A Vieira de Leiria, les dégâts ont été et sont nombreux. Il y a des toits à reconstruire, des vies à continuer, et les tâches quotidiennes à la caserne se poursuivent, malgré les dommages visibles sur l’infrastructure.

« L’urgence pré-hospitalière est assurée à 100 %, nous fonctionnons à 100 % dans ce domaine. Le transport de patients non urgents a été différent, il y a des choses que les hôpitaux ont reportées, comme certaines consultations, sinon nous aurions assuré. Nous parvenons à gérer cela avec l’aide de tous », a souligné João Lavos.

Dans les premiers jours post-Kristin, il y a eu beaucoup d’agitation à la caserne: « De nombreux pompiers volontaires sont venus aider parce que les entreprises ne travaillaient pas et ils pouvaient venir. Maintenant, beaucoup fonctionnent de nouveau et le rythme est revenu, plus ou moins, à la normale », a-t-il expliqué.

Moins d’opérationnels, mais de nombreuses sollicitations, principalement des inondations, comme l’a expliqué le commandant.

« Les gens comprennent si nous mettons plus de temps. Nous avons reçu de nombreux appels pour des inondations et nous parvenons à y répondre. Il se peut que nous prenions un peu plus de temps, mais les gens comprennent », a-t-il dit.

Quand se repose-t-on ? « La nuit, si possible », a répondu le commandant, l’air fatigué.

La cuisine de la caserne est pleine: fruits, soupe, nourriture et chaleur.
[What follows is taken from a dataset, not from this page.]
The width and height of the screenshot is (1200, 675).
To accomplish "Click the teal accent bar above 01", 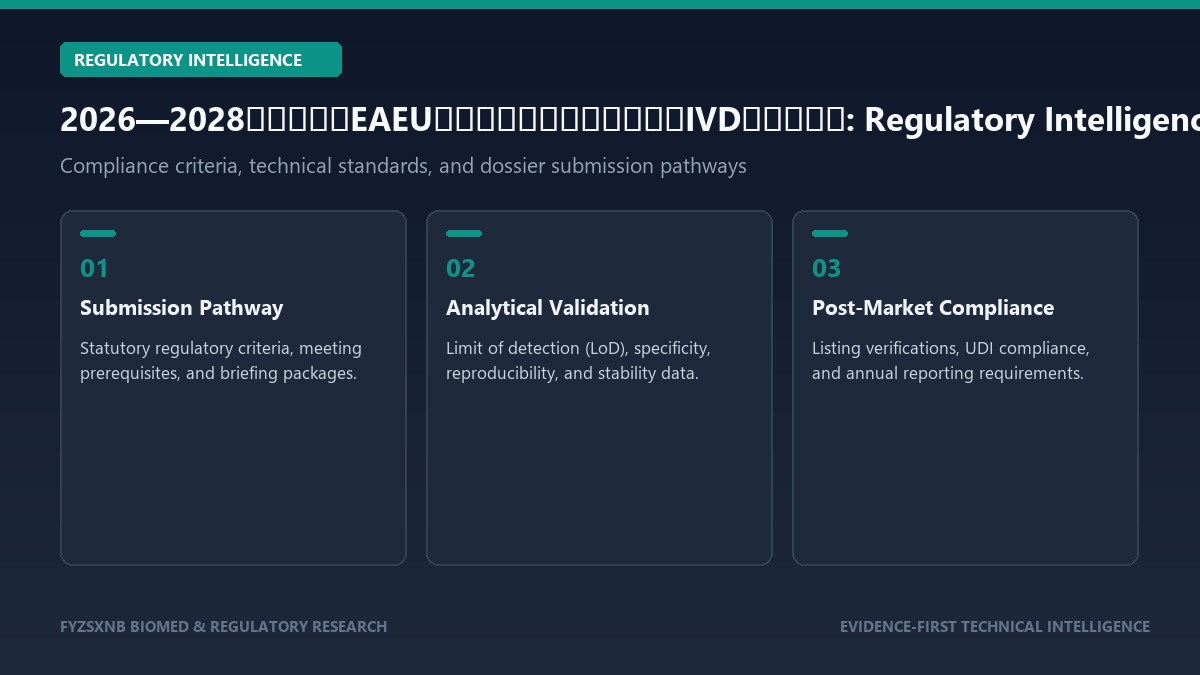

Les dons ont été nombreux et « la Maman de tous » fait ce qu’elle peut pour que rien ne se gâte.

Idalina n’est mère que d’un seul, mais tout le monde l’appelle Maman. « Je fais ce que je peux, j’aide comme je peux. Je les aime tous », assure-t-elle, alors qu’elle se promène entre les casseroles et ce qui sera le déjeuner, puis le goûter et le dîner des opérationnels de la maison et d’un groupe de volontaires d’une autre maison.

À la caserne de Vieira de Leiria, on résiste. Les comptes des dégâts ont déjà commencé à être faits et dépassent les 400 000 euros. « C’est beaucoup, c’est trop. Cela coûte cher. Nous travaillons beaucoup et soudain nous avons cette facture à payer », a déploré à Lusa un des trésoriers des Volontaires de Vieira de Leiria, Júlio Babel.

« Nous ne savons toujours pas quoi faire. Nous avons déjà reçu quelques dons, nous savons qu’il y a des collectes qui sont faites, même au Luxembourg. Mais nous ne savons pas quelles aides nous recevrons et c’est très difficile pour ceux qui vivent cela comme nous le vivons, intensément », a-t-il avoué.

Même sans tuiles et sans portails, la caserne est devenue un refuge. Refuge pour ceux qui ont besoin d’une douche, recharge un téléphone mobile, besoin d’un réseau Internet, elle est le foyer de toute une communauté.

« La mission continue. Elle doit continuer, mais c’est difficile », a admis le responsable.

La table pour le goûter est dressée, « la Maman » s’en est occupée. 

Quinze personnes sont décédées au Portugal depuis le 28 janvier en raison du passage des dépressions Kristin, Leonardo et Marta, qui ont également causé des centaines de blessés et de personnes déplacées.

La destruction totale ou partielle de maisons, d’entreprises et d’équipements, la chute d’arbres et de structures, la fermeture de routes, d’écoles et de services de transport, ainsi que la coupure d’énergie, d’eau et de communications, les inondations et crues sont les principales conséquences matérielles de la tempête.

Les régions Centre, Lisbonne et Vallée du Tage et Alentejo sont les plus touchées.

Le Gouvernement a prolongé l’état de catastrophe jusqu’au 15 pour 68 communes et a annoncé des mesures de soutien pouvant atteindre 2,5 milliards d’euros.